***** Supplied information
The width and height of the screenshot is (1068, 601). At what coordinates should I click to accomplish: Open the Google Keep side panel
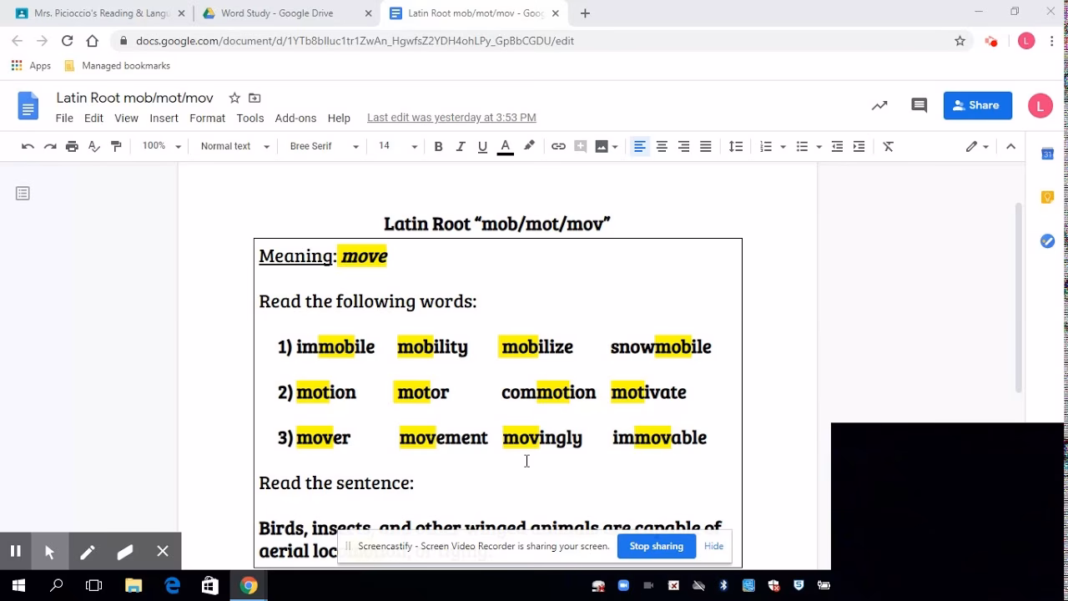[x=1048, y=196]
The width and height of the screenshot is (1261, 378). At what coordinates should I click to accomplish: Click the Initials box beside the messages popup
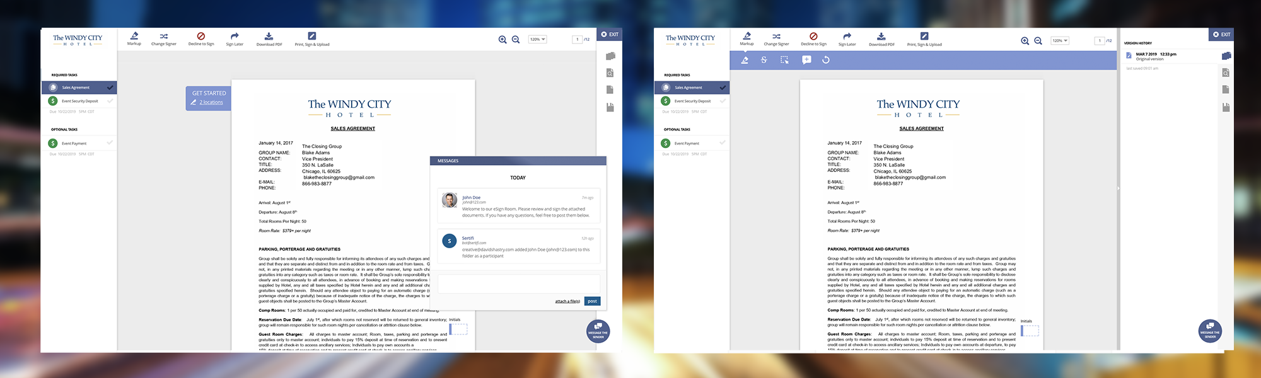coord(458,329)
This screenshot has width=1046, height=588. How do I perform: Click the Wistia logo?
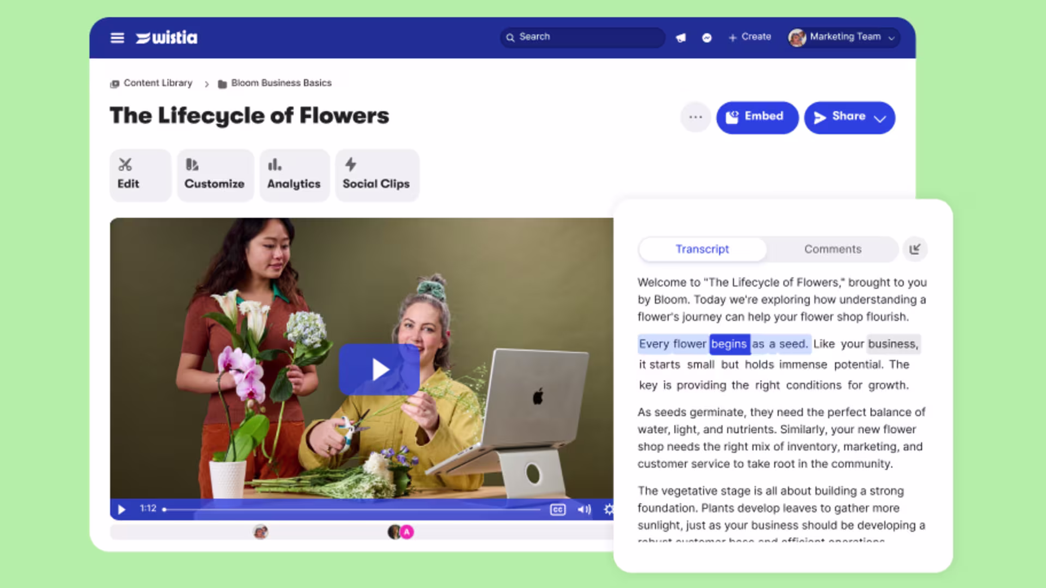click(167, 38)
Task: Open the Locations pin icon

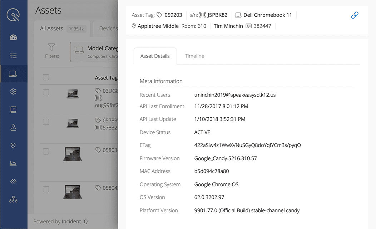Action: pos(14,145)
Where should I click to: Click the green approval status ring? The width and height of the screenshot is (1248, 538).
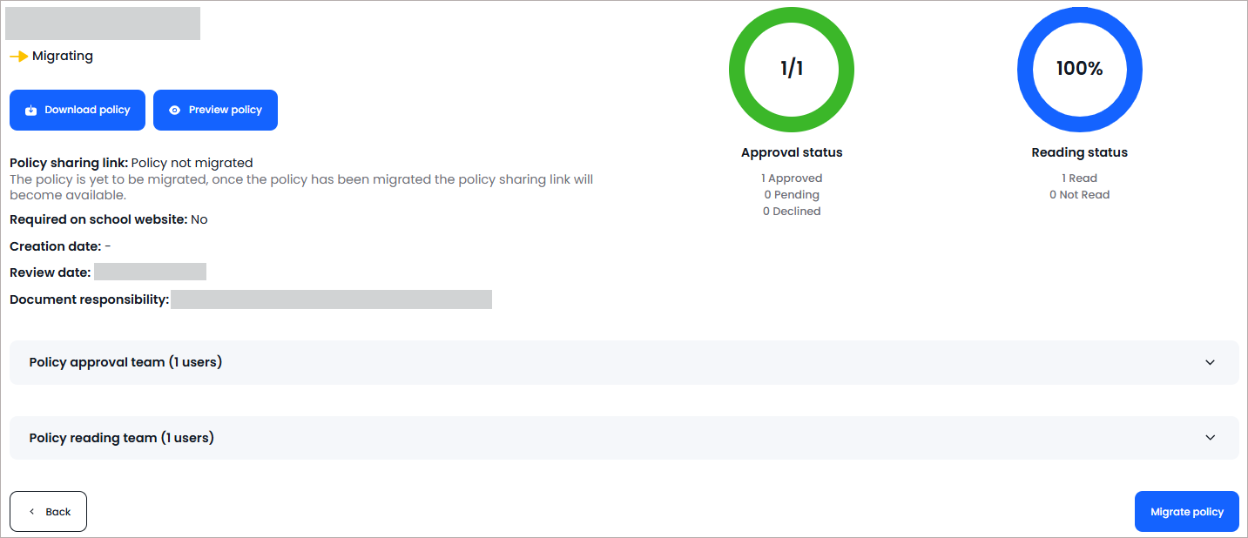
**********
### Brief
Rewrite the listing above with every "screenshot" changed to "screen capture" and nothing else altered. Omit the pictures.

### Answer
The width and height of the screen capture is (1068, 601). At what coordinates should I click to accomplish: Open the Google Keep side panel
[x=1048, y=196]
The width and height of the screen capture is (1261, 378). At what coordinates should I click to accomplish: Click the Initials box beside the messages popup
coord(458,329)
This screen capture has width=1046, height=588. How do I perform: Click the Wistia logo?
click(167, 38)
Task: Open the Locations pin icon

Action: pos(14,145)
Where should I click to: Click the green approval status ring? The width and height of the screen capture is (1248, 538).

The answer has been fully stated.